In [None]:
import pandas as pd
import matplotlib.pyplot as plt
import seaborn as sns
import numpy as np
from sklearn import datasets, linear_model
from sklearn import metrics
from statsmodels.api import OLS
import statsmodels.api as sm

from scipy import stats

In [None]:
csv_path = r'C:\Users\The_Iron_Maiden\Documents\Python Scripts\College.csv'

college_data = pd.read_csv(csv_path)

# Boston

    CRIM - per capita crime rate by town
    ZN - proportion of residential land zoned for lots over 25,000 sq.ft.
    INDUS - proportion of non-retail business acres per town.
    CHAS - Charles River dummy variable (1 if tract bounds river; 0 otherwise)
    NOX - nitric oxides concentration (parts per 10 million)
    RM - average number of rooms per dwelling
    AGE - proportion of owner-occupied units built prior to 1940
    DIS - weighted distances to five Boston employment centres
    RAD - index of accessibility to radial highways
    TAX - full-value property-tax rate per $10,000
    PTRATIO - pupil-teacher ratio by town
    B - 1000(Bk - 0.63)^2 where Bk is the proportion of blacks by town
    LSTAT - % lower status of the population
    MEDV - Median value of owner-occupied homes in $1000's

In [None]:
csv_path = r'C:\Users\The_Iron_Maiden\Documents\Python Scripts\Boston.csv'

boston_data = pd.read_csv(csv_path)
boston_data.keys()

num_samples = boston_data.shape[0]

In [None]:
boston_data.head(2)

__first problem wants us to build a model predicting median value from lstat; let's look at the relationship__

In [None]:
# plot relationship btw lstat (% of population with lower status) and median home value (in 1000's)
ax = sns.scatterplot(x="lstat", y="medv", data=boston_data)

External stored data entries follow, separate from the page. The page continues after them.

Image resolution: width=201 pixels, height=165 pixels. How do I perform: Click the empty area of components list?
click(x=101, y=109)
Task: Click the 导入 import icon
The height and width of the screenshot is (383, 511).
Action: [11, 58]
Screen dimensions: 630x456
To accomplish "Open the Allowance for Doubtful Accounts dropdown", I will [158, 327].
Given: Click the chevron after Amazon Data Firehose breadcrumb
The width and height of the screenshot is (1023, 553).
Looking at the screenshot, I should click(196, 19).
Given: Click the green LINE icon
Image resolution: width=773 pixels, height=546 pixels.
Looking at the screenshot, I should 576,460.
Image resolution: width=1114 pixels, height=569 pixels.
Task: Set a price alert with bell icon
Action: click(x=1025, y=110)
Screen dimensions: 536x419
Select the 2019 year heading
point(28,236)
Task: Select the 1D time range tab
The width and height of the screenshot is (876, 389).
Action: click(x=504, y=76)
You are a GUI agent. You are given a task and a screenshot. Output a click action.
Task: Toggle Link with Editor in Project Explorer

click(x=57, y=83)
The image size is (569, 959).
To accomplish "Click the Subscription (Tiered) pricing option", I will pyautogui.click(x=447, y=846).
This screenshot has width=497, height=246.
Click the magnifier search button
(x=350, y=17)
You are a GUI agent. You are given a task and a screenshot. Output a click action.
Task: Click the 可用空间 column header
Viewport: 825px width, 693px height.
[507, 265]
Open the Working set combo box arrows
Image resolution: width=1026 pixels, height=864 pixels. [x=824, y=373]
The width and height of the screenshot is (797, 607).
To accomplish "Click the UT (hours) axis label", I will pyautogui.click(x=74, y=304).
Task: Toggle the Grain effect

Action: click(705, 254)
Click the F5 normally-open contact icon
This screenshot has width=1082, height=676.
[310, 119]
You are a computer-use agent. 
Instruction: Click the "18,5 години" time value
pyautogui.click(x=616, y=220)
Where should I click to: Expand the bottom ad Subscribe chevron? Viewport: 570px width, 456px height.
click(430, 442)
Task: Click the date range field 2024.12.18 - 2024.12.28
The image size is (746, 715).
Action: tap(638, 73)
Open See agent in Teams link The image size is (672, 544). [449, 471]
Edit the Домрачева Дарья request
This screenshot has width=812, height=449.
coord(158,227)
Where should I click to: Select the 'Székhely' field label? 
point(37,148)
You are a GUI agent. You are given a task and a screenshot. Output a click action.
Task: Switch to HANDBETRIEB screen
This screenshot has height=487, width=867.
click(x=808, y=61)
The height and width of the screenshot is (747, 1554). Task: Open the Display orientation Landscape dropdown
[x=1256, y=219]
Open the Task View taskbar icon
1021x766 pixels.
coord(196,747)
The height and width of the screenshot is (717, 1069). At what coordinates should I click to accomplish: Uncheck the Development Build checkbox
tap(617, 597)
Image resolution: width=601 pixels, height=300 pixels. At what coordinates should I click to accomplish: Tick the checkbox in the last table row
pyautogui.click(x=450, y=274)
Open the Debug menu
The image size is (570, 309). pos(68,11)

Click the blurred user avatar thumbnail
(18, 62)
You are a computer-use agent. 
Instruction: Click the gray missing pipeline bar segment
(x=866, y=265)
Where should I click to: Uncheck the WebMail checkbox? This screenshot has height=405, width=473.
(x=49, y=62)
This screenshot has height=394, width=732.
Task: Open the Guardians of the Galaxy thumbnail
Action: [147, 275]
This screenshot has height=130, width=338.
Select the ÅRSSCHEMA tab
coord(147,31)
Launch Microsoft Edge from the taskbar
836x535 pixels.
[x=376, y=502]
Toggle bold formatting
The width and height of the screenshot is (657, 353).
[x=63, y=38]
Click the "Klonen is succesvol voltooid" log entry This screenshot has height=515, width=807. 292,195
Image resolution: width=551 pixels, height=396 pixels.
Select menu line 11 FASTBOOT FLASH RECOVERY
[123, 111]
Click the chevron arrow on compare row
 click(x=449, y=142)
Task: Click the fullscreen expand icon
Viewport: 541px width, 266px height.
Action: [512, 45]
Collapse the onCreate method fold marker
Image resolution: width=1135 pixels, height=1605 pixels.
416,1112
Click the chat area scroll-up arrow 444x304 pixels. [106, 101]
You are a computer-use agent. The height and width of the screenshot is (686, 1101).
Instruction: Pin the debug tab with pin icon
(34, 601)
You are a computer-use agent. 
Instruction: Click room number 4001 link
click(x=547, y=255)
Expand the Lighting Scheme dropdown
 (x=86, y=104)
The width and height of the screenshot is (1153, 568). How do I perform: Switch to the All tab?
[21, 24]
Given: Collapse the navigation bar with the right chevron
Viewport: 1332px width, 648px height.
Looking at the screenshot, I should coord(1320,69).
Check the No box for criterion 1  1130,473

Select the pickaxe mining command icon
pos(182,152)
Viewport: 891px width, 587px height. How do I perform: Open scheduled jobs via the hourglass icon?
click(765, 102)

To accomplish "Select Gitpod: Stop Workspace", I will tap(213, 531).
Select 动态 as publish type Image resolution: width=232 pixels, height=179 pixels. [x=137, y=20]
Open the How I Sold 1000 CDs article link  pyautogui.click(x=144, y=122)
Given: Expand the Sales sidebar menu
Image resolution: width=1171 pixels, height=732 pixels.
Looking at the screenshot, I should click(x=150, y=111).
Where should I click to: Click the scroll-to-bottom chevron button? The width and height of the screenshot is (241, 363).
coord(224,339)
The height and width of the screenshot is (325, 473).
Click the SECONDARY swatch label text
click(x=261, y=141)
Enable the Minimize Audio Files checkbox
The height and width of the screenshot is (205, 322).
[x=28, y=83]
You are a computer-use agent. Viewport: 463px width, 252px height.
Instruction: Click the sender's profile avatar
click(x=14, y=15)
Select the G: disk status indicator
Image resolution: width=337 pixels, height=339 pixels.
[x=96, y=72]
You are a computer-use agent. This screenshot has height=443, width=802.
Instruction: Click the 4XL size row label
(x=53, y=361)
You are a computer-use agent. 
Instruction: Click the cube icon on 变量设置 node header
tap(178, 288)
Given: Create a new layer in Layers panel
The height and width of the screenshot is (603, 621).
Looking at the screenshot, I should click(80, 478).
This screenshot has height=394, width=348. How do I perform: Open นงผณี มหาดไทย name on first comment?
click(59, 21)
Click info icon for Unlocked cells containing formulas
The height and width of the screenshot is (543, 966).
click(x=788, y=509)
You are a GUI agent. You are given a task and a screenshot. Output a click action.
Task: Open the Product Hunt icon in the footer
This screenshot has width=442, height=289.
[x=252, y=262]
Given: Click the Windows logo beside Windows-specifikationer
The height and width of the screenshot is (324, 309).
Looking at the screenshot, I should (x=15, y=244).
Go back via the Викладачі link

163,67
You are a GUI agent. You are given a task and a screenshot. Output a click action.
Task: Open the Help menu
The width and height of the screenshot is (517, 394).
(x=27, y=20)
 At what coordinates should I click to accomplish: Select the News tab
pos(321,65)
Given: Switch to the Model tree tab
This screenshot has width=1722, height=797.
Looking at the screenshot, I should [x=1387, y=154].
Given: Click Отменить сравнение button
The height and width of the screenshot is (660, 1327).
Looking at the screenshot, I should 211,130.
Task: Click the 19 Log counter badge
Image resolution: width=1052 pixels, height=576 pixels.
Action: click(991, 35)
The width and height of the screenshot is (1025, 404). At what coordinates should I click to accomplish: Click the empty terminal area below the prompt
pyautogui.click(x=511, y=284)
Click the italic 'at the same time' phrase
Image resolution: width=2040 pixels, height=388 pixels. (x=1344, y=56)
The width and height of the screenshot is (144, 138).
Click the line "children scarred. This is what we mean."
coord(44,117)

### Use statsmodel to get a summary of a fitted linear model

https://stats.stackexchange.com/questions/146804/difference-between-statsmodel-ols-and-scikit-linear-regression

scikit learn is geared towards predictive modeling, so doesn't have an R summary equivalent for LR

_"Linear regression is in its basic form the same in statsmodels and in scikit-learn."_

_"Statsmodels follows largely the traditional model where we want to know __how well a given model fits the data, and what variables "explain" or affect the outcome, or what the size of the effect is__. Scikit-learn follows the machine learning tradition where the main supported task is __chosing the "best" model for prediction__."_


In [None]:
# Grab the dependent and independent variables
simple_LR_y = pd.DataFrame(boston_data['medv'])
simple_LR_x = pd.DataFrame(boston_data['lstat'])

In [None]:
sm_X = sm.add_constant(simple_LR_x) # THIS IS VERY IMPORTANT - ADDS CONSTANT for INTERCEPT

OLS(simple_LR_y,sm_X).fit().summary()

### Use scikit learn linear regression to make a model

In [None]:
# initialize linear regression object
regr = linear_model.LinearRegression()
# fit the LR
regr.fit(simple_LR_x, simple_LR_y)


In [None]:
# https://towardsdatascience.com/a-beginners-guide-to-linear-regression-in-python-with-scikit-learn-83a8f7ae2b4f

print('Intercept: \n', regr.intercept_[0])

# The coefficients
print('Coefficients: \n', regr.coef_[0])

In [None]:
# make a vector of x values that span the limits of the dataset
padding = 3
x_data_min = simple_LR_x.min()['lstat']
x_data_max = simple_LR_x.max()['lstat']
x_line = np.arange(x_data_min-padding,x_data_max+padding)
# predict y values for these x values
y_line_pred = regr.predict(x_line.reshape(-1, 1))
# we'll use these x and y values to plot a line representing the best fit regression line from our model

ax = sns.scatterplot(x="lstat", y="medv", data=boston_data)
plt.plot(x_line, y_line_pred, color='r')
plt.show()

### Some insight on the model: 

the lower lstat datapoints introduce nonlinearity in the data. They are harder to predict and also overestimates predictions across lstat values

In [None]:
# use .predict() to calculate the model's medv estimates for each data point's lstat
y_pred = regr.predict(simple_LR_x)

print('Mean Absolute Error:', metrics.mean_absolute_error(simple_LR_y, y_pred))  
print('Mean Squared Error:', metrics.mean_squared_error(simple_LR_y, y_pred))  
print('Root Mean Squared Error:', np.sqrt(metrics.mean_squared_error(simple_LR_y, y_pred)))
print('R^2:', metrics.r2_score(simple_LR_y, y_pred))

In [None]:
# calculate residual sum of squares (RSS)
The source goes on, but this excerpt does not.